___ RECORDS SHOWN ___

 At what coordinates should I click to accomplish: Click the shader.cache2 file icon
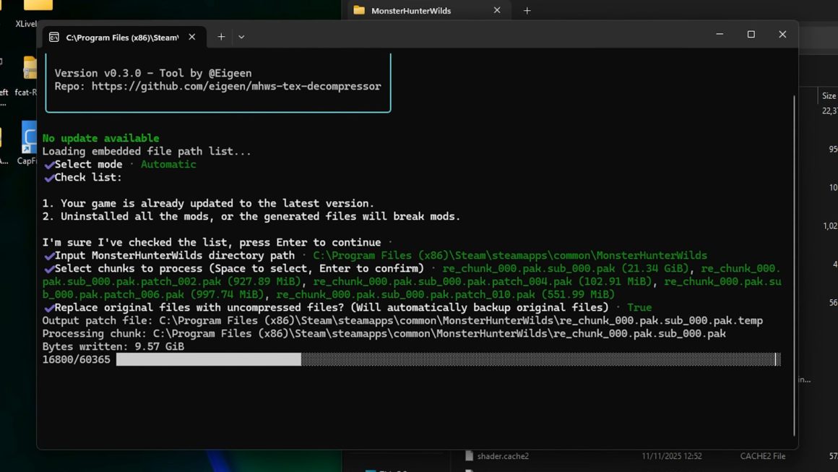(x=470, y=456)
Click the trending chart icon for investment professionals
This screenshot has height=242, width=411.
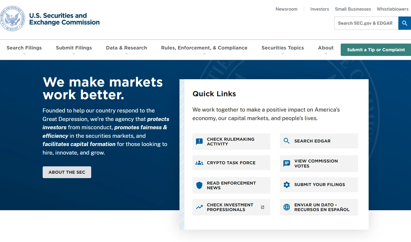click(x=199, y=207)
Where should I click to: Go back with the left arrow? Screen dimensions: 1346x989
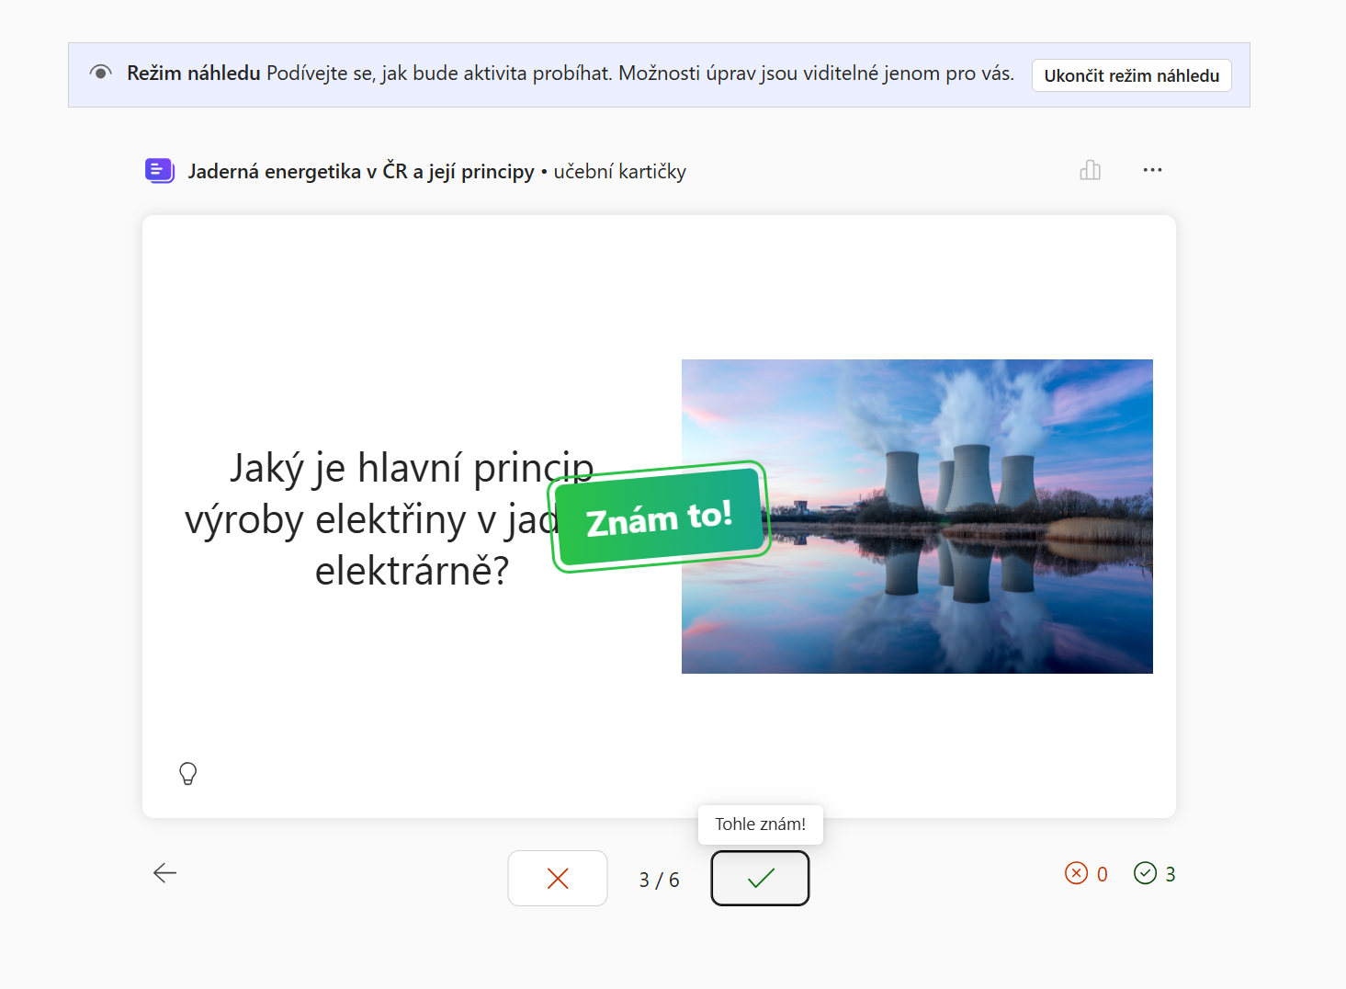pos(165,873)
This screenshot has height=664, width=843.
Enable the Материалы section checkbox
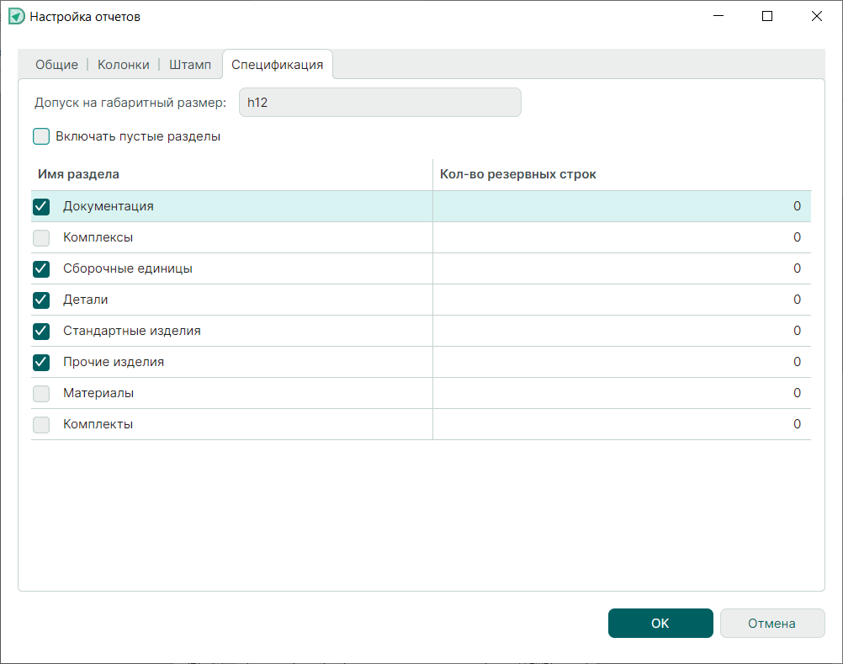[x=41, y=393]
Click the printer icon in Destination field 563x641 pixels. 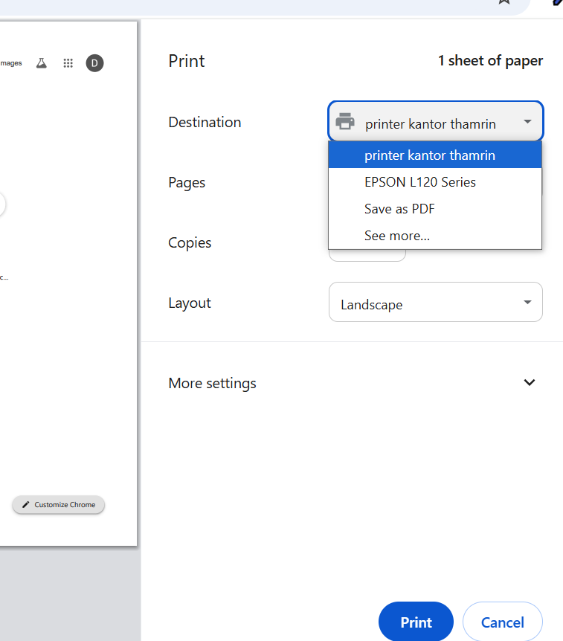(x=344, y=122)
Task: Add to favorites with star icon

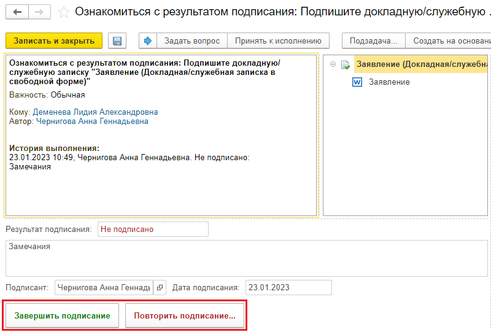Action: pyautogui.click(x=63, y=12)
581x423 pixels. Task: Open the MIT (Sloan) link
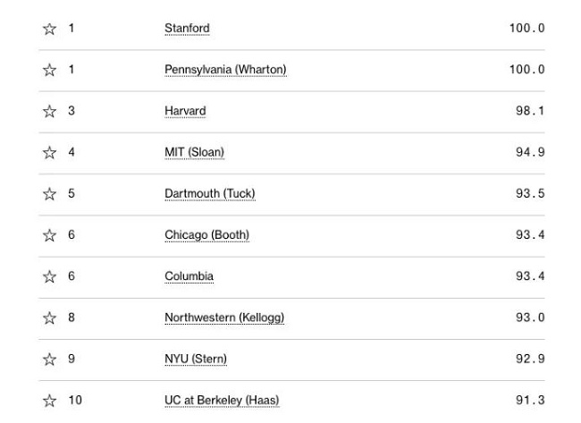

___

### TASK BRIEF
Output the line that contains "Task: Add to favorites with star icon" and every line after it to the end of the records, word for word, leaving out the pictures.

### EXERCISE OUTPUT
Task: Add to favorites with star icon

Action: pyautogui.click(x=63, y=12)
581x423 pixels. Task: Open the MIT (Sloan) link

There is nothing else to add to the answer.